The U.S. endowment of unconventional oil is more than 2 trillion barrels, with another 2.4 trillion in Canada and 2 trillion-plus in South America -- compared with conventional Middle Eastern and North African oil resources of 1.2 trillion. The problem was always how to unlock them economically.
But since the early 2000s, the energy industry has largely solved that problem. With the help of horizontal drilling and other innovations, shale gas production in the United States has skyrocketed from virtually nothing to 15 to 20 percent of the U.S. natural gas supply in less than a decade. By 2040, it could account for more than half of it. This tremendous change in volume has turned the conversation in the U.S. natural gas industry on its head; where Americans once fretted about meeting the country's natural gas needs, they now worry about finding potential buyers for the country's surplus.
Meanwhile, onshore oil production in the United States, condemned to predictions of inexorable decline by analysts for two decades, is about to stage an unexpected comeback. Oil production from shale rock, a technically complex process of squeezing hydrocarbons from sedimentary deposits, is just beginning.

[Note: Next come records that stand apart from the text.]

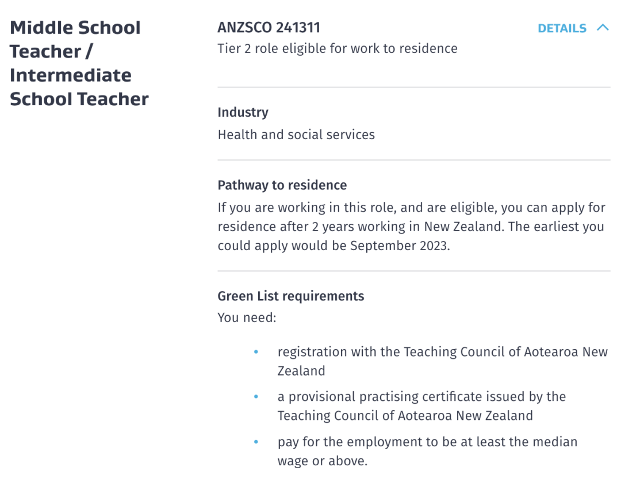Viewport: 621px width, 482px height.
Task: Click the Health and social services text
Action: point(296,135)
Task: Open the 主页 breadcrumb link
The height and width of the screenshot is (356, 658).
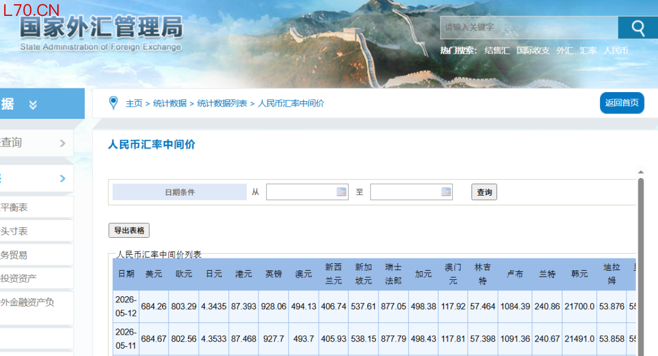Action: click(x=134, y=103)
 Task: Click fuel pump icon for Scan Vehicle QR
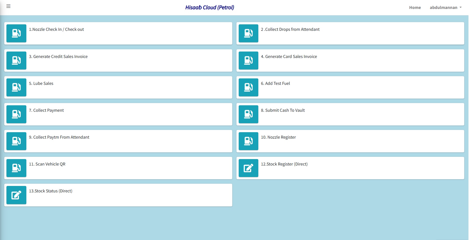point(16,168)
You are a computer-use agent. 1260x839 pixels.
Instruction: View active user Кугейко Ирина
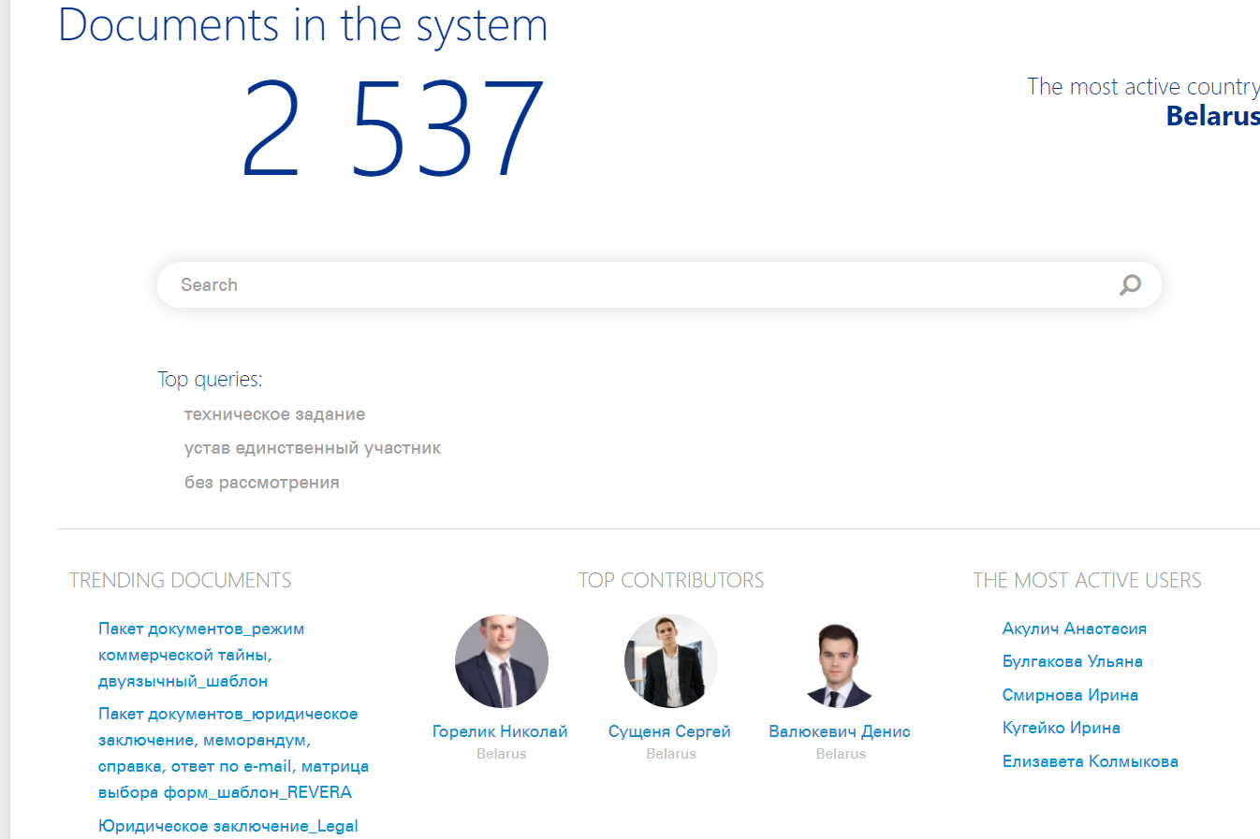tap(1061, 728)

The revolution-swept Middle East and North Africa, meanwhile, will soon be facing up to an inconvenient truth about their own fossil-fuel legacy: Changes of government in the region have historically led to long and steep declines in oil production. Libya's oil output has never recovered to the 3.5 million barrels a day it was producing when Col. Muammar al-Qaddafi overthrew King Idris in 1969; instead it has been stuck at under 2 million barrels a day for three decades and is now close to zero. Iran produced more than 6 million barrels a day in the times of the shah, but saw oil production fall precipitously below 2 million barrels a day in the aftermath of the 1979 Islamic Revolution. It failed to recover significantly during the 1980s and has only crept back to 4 million in recent years. Iraq's production has also suffered during its many years of turmoil and now sits at 2.7 million barrels a day, lower than the 3.5 million it produced before Saddam Hussein came to power.
The Arab Spring stands to complicate matters even further: A 1979-style disruption in Middle Eastern oil exports is hardly out of the question, nor are work stoppages or strikes by oil workers caught up in the region's political zeitgeist.